_EXERCISE_
Could you reproduce, word for word, the part of the forum thread below about buying used rods and reels, starting with "## fish devil" and going on through "buy new ones."?

_EXTRACT_

# Would/Have you buy a used rod or reel?



## one100grand (Nov 14, 2010)

I can't really imagine selling any gear unless I was in dire straights, so I can't really imagine selling a rod or reel, but then again, I don't have some of the $300+ setups that some of you have. I'm considering buying some used gear because it's a good price, but I'm a little wary. What have your experiences been?


----------



## Captain Ahab (Nov 15, 2010)

It is a great way to get very high quality setups - many of the upper end rods come with a transferable lifetime warranty (St. Croix Legend Elite Series and most of the G. Loomis rods) The only down side is that rods are difficult to ship 

I woudl rather spend $100.00 and buy a used $300.00 rod then get a $100.00 rod new


Same deal on reels - you should never spend more then then 50% of the price for a new reel, but you can get a lot more for your $ buying used. Plus, with higher end gear it is almost always cared for properly.


The only downside is that you might have to search around or wait for what you want.


----------



## redbug (Nov 15, 2010)

I have a few used rods and reels.
Like Ahab said never pay more than half the new value.
I have even bought broken loomis rods at yard sales for dirt cheap and sent them in for replacement
if you check around you can get some nice gear for a fair price


----------



## poolie (Nov 15, 2010)

I've bought many used rods off eBay and have never had a bad experience. Usually pay about 1/3 to 1/2 the normal price. Most people are just thinning out the herd and the rods are only slightly used.

Have also bought a couple used reels and didn't have such a good experience and won't do it again unless I know the person. Too many moving parts...


----------



## Jim (Nov 15, 2010)

Purchased both used a few times. Good experience overall.


----------



## Outdoorsman (Nov 15, 2010)

As things are always kinda tight financially, I almost always buy used.... either off Craigslist (being very carefull buying local and always seeing before I buy) or at "Estate" or "Moving" sales...never had any problems....and save a bunch of money....

I fish only for my own pleasure and relaxation...never competitively so I do not feel the need to have "expensive" top of the line equipment.

Outdoorsman.


----------



## fish devil (Nov 15, 2010)

:twisted: I would say half of my rods I bought used from other fishing sites. Never had a problem. As far as reels, I only buy new ones.


----------



## ebcdave (Nov 19, 2010)

_GIVEN ENTRIES_

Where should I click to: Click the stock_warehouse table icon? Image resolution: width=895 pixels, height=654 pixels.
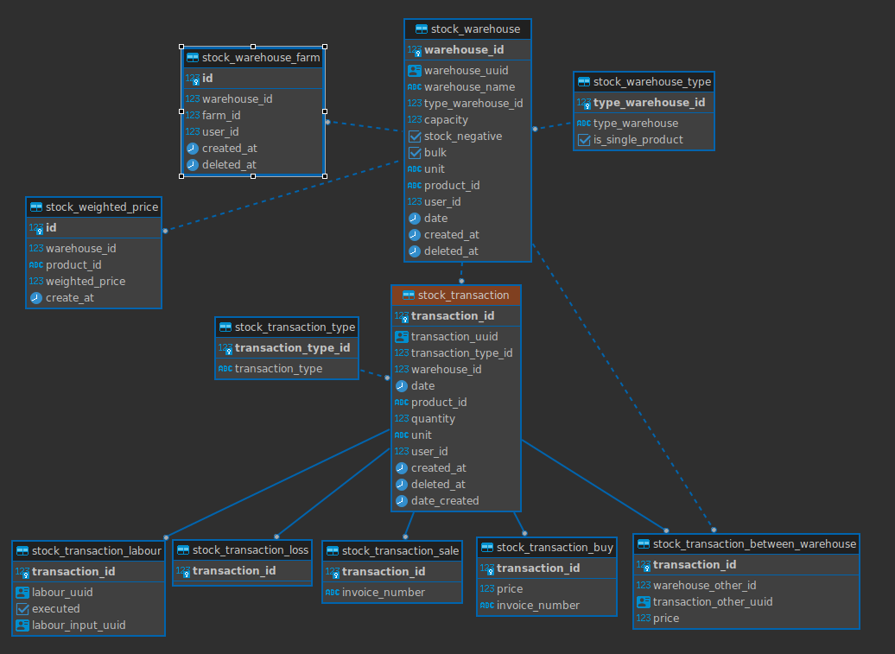click(422, 29)
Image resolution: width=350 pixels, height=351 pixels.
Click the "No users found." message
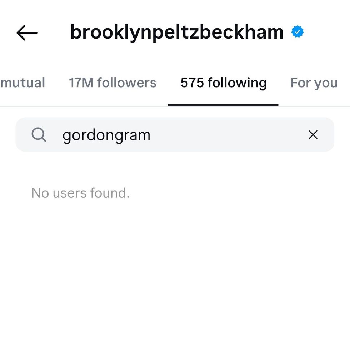click(80, 193)
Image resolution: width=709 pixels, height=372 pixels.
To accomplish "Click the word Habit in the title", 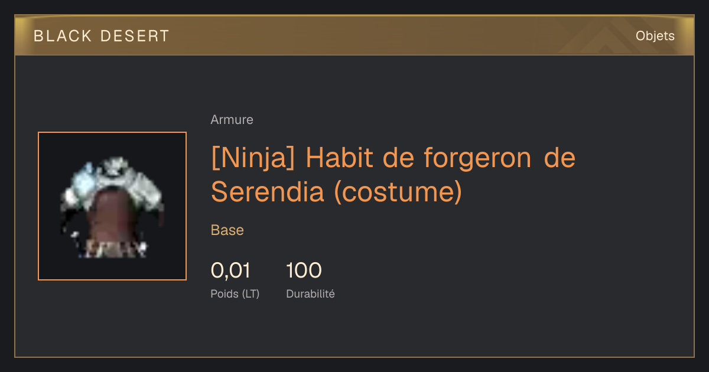I will click(x=343, y=158).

_EXERCISE RESULT_
## fish devil (Nov 15, 2010)

:twisted: I would say half of my rods I bought used from other fishing sites. Never had a problem. As far as reels, I only buy new ones.